O que faltou mostrar
Impossível não reagir à publicidade sobre as projeções do Instituto Brasileiro de Defesa do Consumidor (Idec) para os custos com planos de saúde. O levantamento, divulgado pela imprensa, traz o reajuste acumulado nos últimos dez anos, de 38,12%, e calcula que, em três décadas, caso as correções mantenham-se no ritmo, um cliente que investe 7% de sua renda em plano de saúde precisaria destinar 73% a ele. Os cálculos e as projeções, eu presumo pela credibilidade da fonte, estão corretos. Mas faltou dizer que este custo-saúde, que preferimos chamar de custo-doença, é resultado de um modelo falido de atenção à saúde, hospitalocêntrico, focado na doença, tecnicista, mercantil e desumanizado. Além de que não haveria necessidade de planos de saúde se o sistema público deixasse de ser um sonho da Constituição de 1988 e voltasse à realidade.

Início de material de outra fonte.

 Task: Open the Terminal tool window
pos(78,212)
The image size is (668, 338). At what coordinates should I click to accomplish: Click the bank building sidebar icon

A extraordinária proposta de integralidade, isonomia e universalidade de um sistema verdadeiramente único teria sido perfeita se acompanhada dos recursos financeiros necessários geridos pelo poder público, em seus três níveis. Não é demais repetir o chavão saúde não tem preço, mas assistência médica tem, e altíssimo! E assim, enquanto nada acontece, o financiamento diminuído do SUS gera caos no atendimento público e repercute diretamente nos planos de saúde que já respondem por 50 milhões de brasileiros. Na cadeia de valor da saúde suplementar (hospitais, clínicas, laboratórios, médicos, indústria e distribuidores e demais profissionais), aqui e na maioria dos países, alguns destes elos estão com normatizações e controles apenas começando, ao contrário do braço regulatório pesado do governo. O mercado já não suporta mais o preço de insumos como órteses e próteses, materiais e medicamentos especiais.
Infelizmente, é fato o rolo compressor da indústria especializada e sua rede de distribuidores, com comissionamentos que envolvem prestadores de serviços e profissionais. A imprensa noticia estes absurdos, e não assistimos a quaisquer providências para coibir tais práticas, a não ser por escaramuças eventuais do Ministério Público e da Polícia Federal, mas sem os resultados esperados. Enquanto alguns segmentos da saúde pública e privada enriquecem, nós médicos, demais profissionais da saúde e clientes pagamos a conta.